▸ **THE EXERCISE**
How many lines in the material below contain the string "button"? Reply with the number only.

▸ **TASK INPUTS**
********************
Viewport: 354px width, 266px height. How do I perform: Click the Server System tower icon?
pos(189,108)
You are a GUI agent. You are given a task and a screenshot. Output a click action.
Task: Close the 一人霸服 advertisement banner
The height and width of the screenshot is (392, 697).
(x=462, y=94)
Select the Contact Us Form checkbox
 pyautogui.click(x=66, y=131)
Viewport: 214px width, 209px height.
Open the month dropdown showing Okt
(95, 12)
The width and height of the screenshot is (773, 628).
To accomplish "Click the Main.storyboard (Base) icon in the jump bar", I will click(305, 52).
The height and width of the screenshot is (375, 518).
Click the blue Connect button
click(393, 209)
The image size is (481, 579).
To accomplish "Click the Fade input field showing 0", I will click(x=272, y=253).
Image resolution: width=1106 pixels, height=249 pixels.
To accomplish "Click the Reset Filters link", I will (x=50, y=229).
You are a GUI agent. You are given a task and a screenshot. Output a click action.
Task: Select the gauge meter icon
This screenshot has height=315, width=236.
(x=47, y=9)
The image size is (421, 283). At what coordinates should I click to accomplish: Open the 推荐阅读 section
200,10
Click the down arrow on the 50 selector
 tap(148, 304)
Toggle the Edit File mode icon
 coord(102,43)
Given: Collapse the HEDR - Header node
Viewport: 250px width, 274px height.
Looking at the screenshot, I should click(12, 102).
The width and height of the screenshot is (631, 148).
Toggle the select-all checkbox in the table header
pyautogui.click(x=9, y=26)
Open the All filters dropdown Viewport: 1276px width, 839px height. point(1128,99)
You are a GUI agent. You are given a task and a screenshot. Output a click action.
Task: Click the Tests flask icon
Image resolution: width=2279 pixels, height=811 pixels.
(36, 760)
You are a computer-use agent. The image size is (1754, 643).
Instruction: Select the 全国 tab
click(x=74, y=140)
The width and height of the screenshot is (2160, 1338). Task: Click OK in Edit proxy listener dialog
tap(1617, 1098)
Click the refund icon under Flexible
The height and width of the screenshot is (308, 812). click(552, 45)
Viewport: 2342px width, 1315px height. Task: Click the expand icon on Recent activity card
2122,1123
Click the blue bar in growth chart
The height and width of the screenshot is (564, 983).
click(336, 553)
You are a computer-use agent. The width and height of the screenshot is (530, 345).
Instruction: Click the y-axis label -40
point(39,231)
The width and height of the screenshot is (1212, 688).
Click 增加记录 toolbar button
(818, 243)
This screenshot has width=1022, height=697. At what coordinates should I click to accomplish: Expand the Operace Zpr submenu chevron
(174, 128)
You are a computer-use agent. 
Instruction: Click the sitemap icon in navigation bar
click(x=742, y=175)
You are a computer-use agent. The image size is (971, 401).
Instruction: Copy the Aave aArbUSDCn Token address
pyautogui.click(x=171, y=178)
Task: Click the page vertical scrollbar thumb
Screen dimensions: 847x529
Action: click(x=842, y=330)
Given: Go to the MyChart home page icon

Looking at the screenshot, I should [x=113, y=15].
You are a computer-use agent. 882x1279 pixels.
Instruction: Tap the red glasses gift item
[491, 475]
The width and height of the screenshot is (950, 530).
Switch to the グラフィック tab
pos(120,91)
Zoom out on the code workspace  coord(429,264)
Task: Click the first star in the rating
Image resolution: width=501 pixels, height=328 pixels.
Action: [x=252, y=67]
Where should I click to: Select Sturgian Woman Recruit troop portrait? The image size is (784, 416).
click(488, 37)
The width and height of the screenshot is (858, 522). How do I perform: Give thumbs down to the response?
********************
▸ **COMPLETE ANSWER**
2